Let us then put aside vain excuses, and, instead of looking for outward events to change our course of life, be sure of this, that if our course of life is to be changed, it must be from within. God's grace moves us from within, so does our own will. External circumstances have no real power over us. If we do not love God, it is because we have not wished to love Him, tried to love Him, prayed to love Him. We have not borne the idea and the wish in our mind day by day, we have not had it before us in the little matters of the day, we have not lamented that we loved Him not, we have been too indolent, sluggish, carnal, to attempt to love Him in little things, and begin at the beginning; we have shrunk from the effort of moving from within; we have been like persons who cannot get themselves to rise in the morning; and we have desired and waited for a thing impossible,—to be changed once and for all, all at once, by some great excitement from without, or some great event, or some special season; something or other we go on expecting, which is to change us without our having the trouble to change ourselves. We covet some miraculous warning, or we complain that we are not in happier circumstances, that we have so many cares, or so few religious privileges, or we look forward for a time when religion will come easy to us as a matter of course. This we used to look out for as boys; we used to think there was time enough yet to think of religion, and that it was a natural thing, that it came without trouble or effort, for men to be religious as life went on; we fancied that all old persons must be religious; and now even, as grown men, we have not put off this deceit; but, instead of giving our hearts to God, we are waiting, with Felix, for a convenient season.

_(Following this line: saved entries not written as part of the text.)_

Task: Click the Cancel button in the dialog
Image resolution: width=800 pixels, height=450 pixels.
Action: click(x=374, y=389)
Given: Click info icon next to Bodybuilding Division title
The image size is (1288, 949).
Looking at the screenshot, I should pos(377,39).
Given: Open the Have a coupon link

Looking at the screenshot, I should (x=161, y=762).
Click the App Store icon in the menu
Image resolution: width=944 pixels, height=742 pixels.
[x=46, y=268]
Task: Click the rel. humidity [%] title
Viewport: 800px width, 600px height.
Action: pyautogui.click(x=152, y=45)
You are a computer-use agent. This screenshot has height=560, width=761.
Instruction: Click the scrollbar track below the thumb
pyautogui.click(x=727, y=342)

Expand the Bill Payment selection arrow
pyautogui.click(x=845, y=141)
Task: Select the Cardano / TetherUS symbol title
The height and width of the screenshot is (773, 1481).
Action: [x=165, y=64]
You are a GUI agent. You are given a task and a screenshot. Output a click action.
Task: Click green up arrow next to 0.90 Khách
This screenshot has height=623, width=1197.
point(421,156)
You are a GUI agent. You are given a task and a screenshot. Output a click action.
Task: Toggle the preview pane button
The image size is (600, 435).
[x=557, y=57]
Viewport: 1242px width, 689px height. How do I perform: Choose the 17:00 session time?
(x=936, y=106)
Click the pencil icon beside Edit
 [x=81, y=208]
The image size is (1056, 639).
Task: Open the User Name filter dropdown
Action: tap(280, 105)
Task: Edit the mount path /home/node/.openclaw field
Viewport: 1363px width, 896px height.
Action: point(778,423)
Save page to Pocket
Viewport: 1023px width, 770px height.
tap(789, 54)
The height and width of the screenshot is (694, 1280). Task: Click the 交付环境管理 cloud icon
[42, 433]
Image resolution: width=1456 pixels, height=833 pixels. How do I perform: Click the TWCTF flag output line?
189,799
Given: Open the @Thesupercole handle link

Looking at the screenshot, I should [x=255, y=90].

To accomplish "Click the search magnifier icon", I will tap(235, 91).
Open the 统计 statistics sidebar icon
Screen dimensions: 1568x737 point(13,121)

Let us rouse ourselves, and act as reasonable men, before it is too late; let us understand, as a first truth in religion, that love of heaven is the only way to heaven. Sight will not move us; else why did Judas persist in covetousness in the very presence of Christ? why did Balaam, whose "eyes were opened," remain with a closed heart? why did Satan fall, when he was a bright Archangel? Nor will reason subdue us; else why was the Gospel, in the beginning, "to the Greeks foolishness"? Nor will excited feelings convert us; for there is one who "heareth the word, and anon with joy receiveth it;" yet "hath no root in himself," and "dureth" only "for a while." Nor will self-interest prevail with us; or the rich man would have been more prudent, whose "ground brought forth plentifully," and would have recollected that "that night his soul" might be "required of him." Let us understand that nothing but the love of God can make us believe in Him or obey Him; and let us pray Him, who has "prepared for them that love Him, such good things as pass man's understanding, to pour into our hearts such love towards Him, that we, loving Him above all things, may obtain His promises, which exceed all that we can desire."

[1] John xi. 47, 53.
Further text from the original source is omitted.